» Problem
Your reply should be the complete data, reproduced exactly.

►

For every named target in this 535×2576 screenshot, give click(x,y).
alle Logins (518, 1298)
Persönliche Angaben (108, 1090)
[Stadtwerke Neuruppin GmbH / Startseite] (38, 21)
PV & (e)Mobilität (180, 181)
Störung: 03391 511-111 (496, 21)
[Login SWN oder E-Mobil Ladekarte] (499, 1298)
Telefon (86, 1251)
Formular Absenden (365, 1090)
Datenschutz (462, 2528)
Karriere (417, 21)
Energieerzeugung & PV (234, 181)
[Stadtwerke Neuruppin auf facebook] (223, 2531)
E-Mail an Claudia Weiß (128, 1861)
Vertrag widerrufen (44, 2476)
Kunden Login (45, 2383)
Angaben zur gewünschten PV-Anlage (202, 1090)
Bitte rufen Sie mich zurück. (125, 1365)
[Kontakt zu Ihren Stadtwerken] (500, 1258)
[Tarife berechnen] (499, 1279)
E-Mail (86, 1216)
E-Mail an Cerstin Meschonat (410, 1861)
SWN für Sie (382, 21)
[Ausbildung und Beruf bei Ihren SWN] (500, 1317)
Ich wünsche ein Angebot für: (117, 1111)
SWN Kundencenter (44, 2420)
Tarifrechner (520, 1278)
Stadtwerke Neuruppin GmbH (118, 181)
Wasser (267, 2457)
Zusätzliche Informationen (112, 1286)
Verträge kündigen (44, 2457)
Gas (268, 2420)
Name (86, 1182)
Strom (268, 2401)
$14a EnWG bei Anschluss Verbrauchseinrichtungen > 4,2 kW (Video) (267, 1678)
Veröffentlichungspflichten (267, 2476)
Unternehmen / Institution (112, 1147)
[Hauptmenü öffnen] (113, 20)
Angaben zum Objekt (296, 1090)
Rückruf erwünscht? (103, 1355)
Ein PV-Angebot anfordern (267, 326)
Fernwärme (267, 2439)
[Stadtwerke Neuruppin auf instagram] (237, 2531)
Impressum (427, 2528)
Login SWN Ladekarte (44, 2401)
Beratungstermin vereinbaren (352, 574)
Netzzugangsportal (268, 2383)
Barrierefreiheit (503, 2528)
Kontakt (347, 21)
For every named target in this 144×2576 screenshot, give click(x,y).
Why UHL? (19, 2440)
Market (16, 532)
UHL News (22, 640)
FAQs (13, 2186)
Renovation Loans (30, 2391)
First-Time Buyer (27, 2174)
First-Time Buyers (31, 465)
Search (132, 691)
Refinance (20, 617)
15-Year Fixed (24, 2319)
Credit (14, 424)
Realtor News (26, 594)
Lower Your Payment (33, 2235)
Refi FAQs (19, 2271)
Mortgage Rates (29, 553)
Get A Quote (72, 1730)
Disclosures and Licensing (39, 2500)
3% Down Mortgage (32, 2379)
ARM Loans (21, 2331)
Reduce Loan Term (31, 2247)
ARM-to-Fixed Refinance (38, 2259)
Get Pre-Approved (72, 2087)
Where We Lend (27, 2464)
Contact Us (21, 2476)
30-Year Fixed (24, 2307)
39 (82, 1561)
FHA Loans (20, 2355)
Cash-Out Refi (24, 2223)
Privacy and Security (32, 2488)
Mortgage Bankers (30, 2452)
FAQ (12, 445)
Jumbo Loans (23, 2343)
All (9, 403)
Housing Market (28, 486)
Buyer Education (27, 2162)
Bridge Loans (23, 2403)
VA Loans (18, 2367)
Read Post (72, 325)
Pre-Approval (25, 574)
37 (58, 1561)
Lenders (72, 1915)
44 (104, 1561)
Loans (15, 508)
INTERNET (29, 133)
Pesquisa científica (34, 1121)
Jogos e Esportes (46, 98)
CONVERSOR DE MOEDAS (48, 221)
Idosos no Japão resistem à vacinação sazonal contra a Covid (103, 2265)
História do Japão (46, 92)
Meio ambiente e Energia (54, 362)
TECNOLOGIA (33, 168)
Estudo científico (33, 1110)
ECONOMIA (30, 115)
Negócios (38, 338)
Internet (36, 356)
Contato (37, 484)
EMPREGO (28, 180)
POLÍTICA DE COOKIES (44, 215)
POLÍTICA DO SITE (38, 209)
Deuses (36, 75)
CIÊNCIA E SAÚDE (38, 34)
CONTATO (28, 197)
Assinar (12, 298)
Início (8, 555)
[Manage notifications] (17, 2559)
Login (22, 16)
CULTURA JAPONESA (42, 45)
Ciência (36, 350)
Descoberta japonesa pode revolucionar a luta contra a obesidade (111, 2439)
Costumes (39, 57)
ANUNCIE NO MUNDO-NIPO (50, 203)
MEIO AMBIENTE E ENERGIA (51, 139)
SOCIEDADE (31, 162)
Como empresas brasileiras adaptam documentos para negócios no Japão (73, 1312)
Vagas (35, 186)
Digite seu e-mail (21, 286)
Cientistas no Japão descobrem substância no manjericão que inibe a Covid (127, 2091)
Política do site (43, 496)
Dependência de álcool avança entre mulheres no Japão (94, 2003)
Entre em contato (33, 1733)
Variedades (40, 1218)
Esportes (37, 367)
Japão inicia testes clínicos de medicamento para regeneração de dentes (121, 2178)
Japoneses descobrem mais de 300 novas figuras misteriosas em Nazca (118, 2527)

◄

» Response below
For every named target in this 535×2576 screenshot, give click(x,y).
alle Logins (518, 1298)
Persönliche Angaben (108, 1090)
[Stadtwerke Neuruppin GmbH / Startseite] (38, 21)
PV & (e)Mobilität (180, 181)
Störung: 03391 511-111 (496, 21)
[Login SWN oder E-Mobil Ladekarte] (499, 1298)
Telefon (86, 1251)
Formular Absenden (365, 1090)
Datenschutz (462, 2528)
Karriere (417, 21)
Energieerzeugung & PV (234, 181)
[Stadtwerke Neuruppin auf facebook] (223, 2531)
E-Mail an Claudia Weiß (128, 1861)
Vertrag widerrufen (44, 2476)
Kunden Login (45, 2383)
Angaben zur gewünschten PV-Anlage (202, 1090)
Bitte rufen Sie mich zurück. (125, 1365)
[Kontakt zu Ihren Stadtwerken] (500, 1258)
[Tarife berechnen] (499, 1279)
E-Mail (86, 1216)
E-Mail an Cerstin Meschonat (410, 1861)
SWN für Sie (382, 21)
[Ausbildung und Beruf bei Ihren SWN] (500, 1317)
Ich wünsche ein Angebot für: (117, 1111)
SWN Kundencenter (44, 2420)
Tarifrechner (520, 1278)
Stadtwerke Neuruppin GmbH (118, 181)
Wasser (267, 2457)
Zusätzliche Informationen (112, 1286)
Verträge kündigen (44, 2457)
Gas (268, 2420)
Name (86, 1182)
Strom (268, 2401)
$14a EnWG bei Anschluss Verbrauchseinrichtungen > 4,2 kW (Video) (267, 1678)
Veröffentlichungspflichten (267, 2476)
Unternehmen / Institution (112, 1147)
[Hauptmenü öffnen] (113, 20)
Angaben zum Objekt (296, 1090)
Rückruf erwünscht? (103, 1355)
Ein PV-Angebot anfordern (267, 326)
Fernwärme (267, 2439)
[Stadtwerke Neuruppin auf instagram] (237, 2531)
Impressum (427, 2528)
Login SWN Ladekarte (44, 2401)
Beratungstermin vereinbaren (352, 574)
Netzzugangsportal (268, 2383)
Barrierefreiheit (503, 2528)
Kontakt (347, 21)
For every named target in this 144×2576 screenshot, give click(x,y).
Why UHL? (19, 2440)
Market (16, 532)
UHL News (22, 640)
FAQs (13, 2186)
Renovation Loans (30, 2391)
First-Time Buyer (27, 2174)
First-Time Buyers (31, 465)
Search (132, 691)
Refinance (20, 617)
15-Year Fixed (24, 2319)
Credit (14, 424)
Realtor News (26, 594)
Lower Your Payment (33, 2235)
Refi FAQs (19, 2271)
Mortgage Rates (29, 553)
Get A Quote (72, 1730)
Disclosures and Licensing (39, 2500)
3% Down Mortgage (32, 2379)
ARM Loans (21, 2331)
Reduce Loan Term (31, 2247)
ARM-to-Fixed Refinance (38, 2259)
Get Pre-Approved (72, 2087)
Where We Lend (27, 2464)
Contact Us (21, 2476)
30-Year Fixed (24, 2307)
39 (82, 1561)
FHA Loans (20, 2355)
Cash-Out Refi (24, 2223)
Privacy and Security (32, 2488)
Mortgage Bankers (30, 2452)
FAQ (12, 445)
Jumbo Loans (23, 2343)
All (9, 403)
Housing Market (28, 486)
Buyer Education (27, 2162)
Bridge Loans (23, 2403)
VA Loans (18, 2367)
Read Post (72, 325)
Pre-Approval (25, 574)
37 (58, 1561)
Lenders (72, 1915)
44 (104, 1561)
Loans (15, 508)
INTERNET (29, 133)
Pesquisa científica (34, 1121)
Jogos e Esportes (46, 98)
CONVERSOR DE MOEDAS (48, 221)
Idosos no Japão resistem à vacinação sazonal contra a Covid (103, 2265)
História do Japão (46, 92)
Meio ambiente e Energia (54, 362)
TECNOLOGIA (33, 168)
Estudo científico (33, 1110)
ECONOMIA (30, 115)
Negócios (38, 338)
Internet (36, 356)
Contato (37, 484)
EMPREGO (28, 180)
POLÍTICA DE COOKIES (44, 215)
POLÍTICA DO SITE (38, 209)
Deuses (36, 75)
CIÊNCIA E SAÚDE (38, 34)
CONTATO (28, 197)
Assinar (12, 298)
Início (8, 555)
[Manage notifications] (17, 2559)
Login (22, 16)
CULTURA JAPONESA (42, 45)
Ciência (36, 350)
Descoberta japonesa pode revolucionar a luta contra a obesidade (111, 2439)
Costumes (39, 57)
ANUNCIE NO MUNDO-NIPO (50, 203)
MEIO AMBIENTE E ENERGIA (51, 139)
SOCIEDADE (31, 162)
Como empresas brasileiras adaptam documentos para negócios no Japão (73, 1312)
Vagas (35, 186)
Digite seu e-mail (21, 286)
Cientistas no Japão descobrem substância no manjericão que inibe a Covid (127, 2091)
Política do site (43, 496)
Dependência de álcool avança entre mulheres no Japão (94, 2003)
Entre em contato (33, 1733)
Variedades (40, 1218)
Esportes (37, 367)
Japão inicia testes clínicos de medicamento para regeneração de dentes (121, 2178)
Japoneses descobrem mais de 300 novas figuras misteriosas em Nazca (118, 2527)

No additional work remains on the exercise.